Government documents are usually considered mundane tools of bureaucracy, but new I School research uncovers ways that the circulation of government documents promotes government transparency and accountability. The research, by three School of Information doctoral students and alumni, presents three case studies of the impact of government documents for victims of the 1906 San Francisco earthquake; famine victims in Rajasthan, India, at the turn of the 20th century; and a present-day welfare scheme in Andhra Pradesh, India.
Ph.D. student Rajesh Veeraraghavan and alumnae Megan Finn (Ph.D. ’12) and Janaki Srinivasan (Ph.D. ’11) presented their research at the Hawaii International Conference on System Science; the paper, “Seeing with Paper: Government Documents and Material Participation,” was awarded the conference best paper award for digital and social media.
1906 San Francisco Earthquake
After the 1906 San Francisco earthquake, the magnitude of the disaster pressured the government to systematize its relief process. The Red Cross, in coordination with the US government, developed a registration system to standardize the distribution of food and prevent people from receiving more than their share. Megan Finn’s research, based on her dissertation research, uncovered the details of the relief registration program, and also revealed the range of popular opinions about the program.
The earthquake relocated half of San Francisco’s population, affecting people of all social classes. Poorer victims had always suspected that the government was more generous to upper-class citizens, but the details of the registration process confirmed their suspicions. Rather than basing relief allotments on a family’s level of need, they were based on the family’s social class and level of wealth before the disaster; the registration card asked for details like the aid recipient’s previous employment, property ownership, social association, and plans for the future. As a result, often “the poorest received nothing, while the middle class often got loans and housing assistance,” according to Finn. “This struck many as deeply unfair.”

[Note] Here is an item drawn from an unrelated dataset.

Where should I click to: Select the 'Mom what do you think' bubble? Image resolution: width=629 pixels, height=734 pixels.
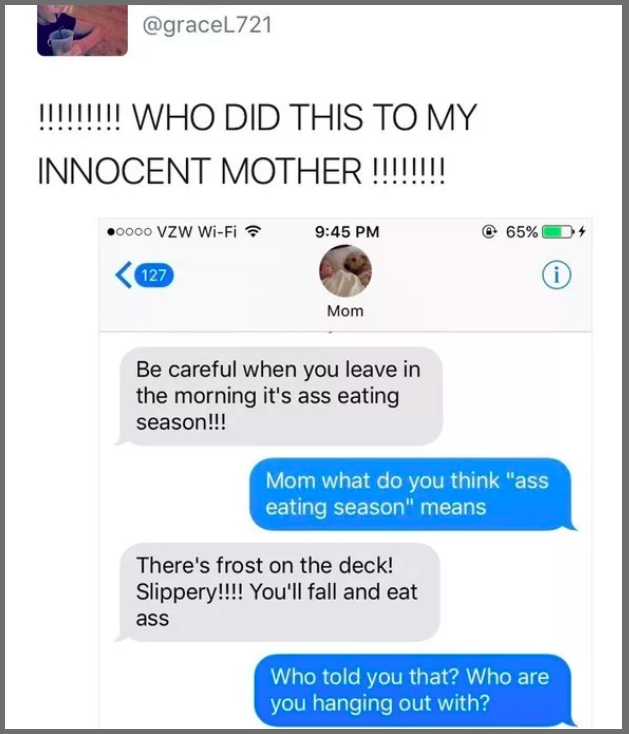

Formalizing the relief process not only fixed and standardized a previously ad hoc process, it also brought it out of back rooms and into the public eye, leading to protests, resistance movements, and equity advocacy organizations.
Famine Relief in Rajasthan, India
Janaki Srinivasan has researched and documented the evolving culture and practice of government information systems in India over the last century and more. Her research shows that systematic, heavily documented processes for famine relief have been standard in India since the days of the British Empire. Beginning in the 1880s, famine commissions focused on avoiding overpaying relief recipients, focusing on the “deserving poor” and requiring the able-bodied to work in exchange for subsistence wages. A detailed “muster roll” identified workers’ skill level, work capacity, age, and acceptable wage level.
But for a hundred years, those muster rolls were for the eyes of bureaucrats only. Individual workers couldn’t challenge the way they were recorded and categorized — they weren’t even allowed to see the government’s information about them.
This all began to change in the late 1980s in the state of Rajasthan. In response to accusations that workers were being underpaid, growing political pressure forced the bureaucrats to let workers see their own records in the muster rolls and challenge mistakes. Administrators would read the contents of the muster roll aloud in public, allowing access even for the illiterate.
The movement culminated in India’s 2005 Right to Information Act, which grants all Indians the right to view governmental records. Since then, Indians have found that the promise of government transparency provides a force for accountability and makes it possible to challenge both errors and corruption.
Guaranteed Work in Andhra Pradesh, India
India’s National Rural Employment Guarantee Act (NREGA) aims to support the nation’s poorest citizens by guaranteeing a minimum level of employment for rural families — but the development funds are often lost to corruption. Officials fudge attendance rolls, pay out less than the allotted wages, and take bribes to allocate work.
Rajesh Veeraraghavan is analyzing the effects of an “open government” initiative launched by the state of Andhra Pradesh to combat NREGA corruption. The state has implemented technology-enabled surveillance of the day-to-day practices of low-level bureaucrats and conducts “social audits” of NREGA workers, to improve the quality of government records.
In the social audits, government records are opened to workers and vetted by the independent audit team. Audit files are read aloud in a public hearing, and the public is able to both hear the records and respond; witness testimony is transcribed, along with the official decision of the presiding officer. The process was specifically engineered to bridge the gap between written documents and oral testimony, allowing full participation by illiterate workers.
In all three case studies presented by the researchers, government documents do more than simply record the activities of the bureaucracy; the documents reveal the government’s true priorities and provide a force for accountability and openness.